Instruments developed

In experiment 1, we developed the following instruments: outer guides, trocars, and inner guides suitable for use with a rigid urethroscope (A2942A; Olympus, Tokyo, Japan) (Fig. 1A). All instruments were sterilized before the start of the experiment.

Animal sedation, anesthesia, and euthanasia

In experiment 1, the sows were sedated via the intramuscular injection of a mixture of 40 μg/kg body weight (BW) medetomidine (Dorbene vet; Kyoritsu Seiyaku, Tokyo, Japan) and 0.2 mg/kg BW midazolam (Dormicum; Astellas Pharma, Tokyo, Japan), and anesthesia was induced with an intravenous injection of 6 mg/kg BW propofol (1% propofol injection for animals; Mylan Seiyaku, Tokyo, Japan). Then, the sows were orotracheally intubated and maintained at a surgical depth of anesthesia with 2–4% sevoflurane (SevoFlo; DS Pharma Animal Health, Osaka, Japan) in oxygen. In experiments 2 and 3, the sows were sedated via the intramuscular injection of mafoprazine mesylate at a dose of 0.5 mg/kg BW (Mafropane; DS Pharma Animal Health), followed by the intramuscular injection of a mixture of 40 μg/kg BW medetomidine and 0.2 mg/kg midazolam. To avoid peristalsis and contraction of the rectum and uterus, epidural anesthesia was induced with 3 ml of 2% lidocaine (xylocaine; Astra-Zeneca, Osaka, Japan) or the intravenous injection of 1 ml of butylscopolamine bromide (20 mg/ml Buscopan; Boehringer Ingelheim International GmbH, Germany). In one sow in experiment 2, the operation time was prolonged with supplemental anesthesia, which was induced via the intravenous injection of 2.5 mg/kg BW sodium pentobarbital (Somnopentyl; Kyoritsu Seiyaku). After each operation in experiment 3, the sows were awakened using 0.2 mg/ml atipamezole (Atipame, Kyoritsu Seiyaku).

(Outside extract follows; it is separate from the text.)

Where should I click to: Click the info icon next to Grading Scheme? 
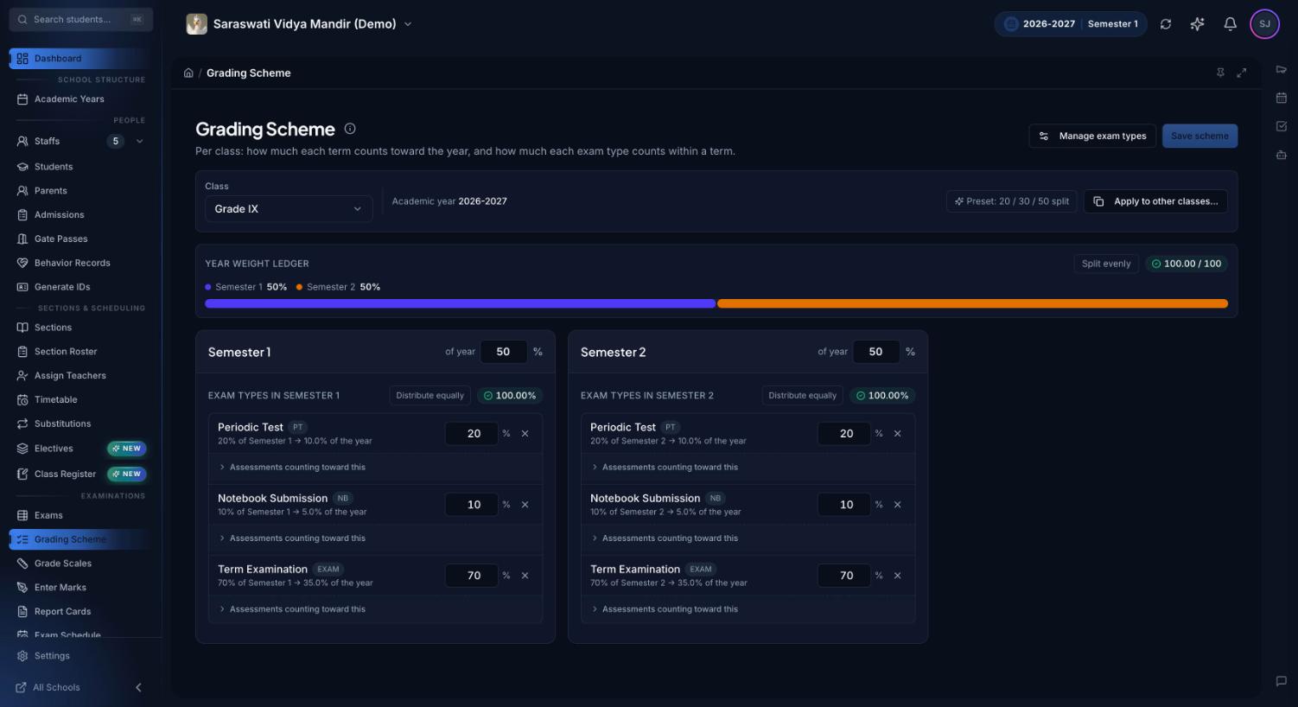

Euthanasia was achieved with an overdose of sodium pentobarbital under anesthesia, as described above.

Transvaginal endoscopic examination procedure

The sows were placed in pig stalls. After removing any feces, the pigs’ external genitalia were washed and cleaned. The sows were then sedated as described above (in the Animal sedation, anesthesia, and euthanasia [experiment 3] section of the Material and methods). To prevent the sows from lying down on the floor; i.e., to keep them standing, hard mattresses were placed around their bodies (Figs. 3A and B). A colonoscope was inserted into the vagina, and the vaginal wall was wiped with sterile gauze and iodized cotton (0.5% povidone iodine). Local anesthesia was induced using 2% lidocaine jelly (2% xylocaine jelly, Astra-Zeneca, Osaka, Japan), and an outer guide was placed at the side of the external os of the uterus. The edge of the outer guide was pressed against the vaginal wall between the 2:00 and 3:00 or the 9:00 and 10:00 positions (in a clockwise direction from the external os) (Fig. 4A). Subsequently, a trocar was inserted in the outer guide, and a puncture was made through the vaginal wall and into the abdominal cavity (Fig. 4B). The trocar was removed, and an inner guide was inserted into the abdominal cavity along the outer guide (Fig. 4C). The operator moved the target ovary close to the edge of the inner guide via rectal palpation. A urethroscope was inserted through the inner guide, and an examination was performed (Figs. 3C and 4D) by flushing the urethroscope camera using warm sterilized saline. After the examination, the urethroscope and the inner guide were removed, and the vaginal lumen was cleaned using iodized cotton. The sows were awakened with an antagonist drug, as described above.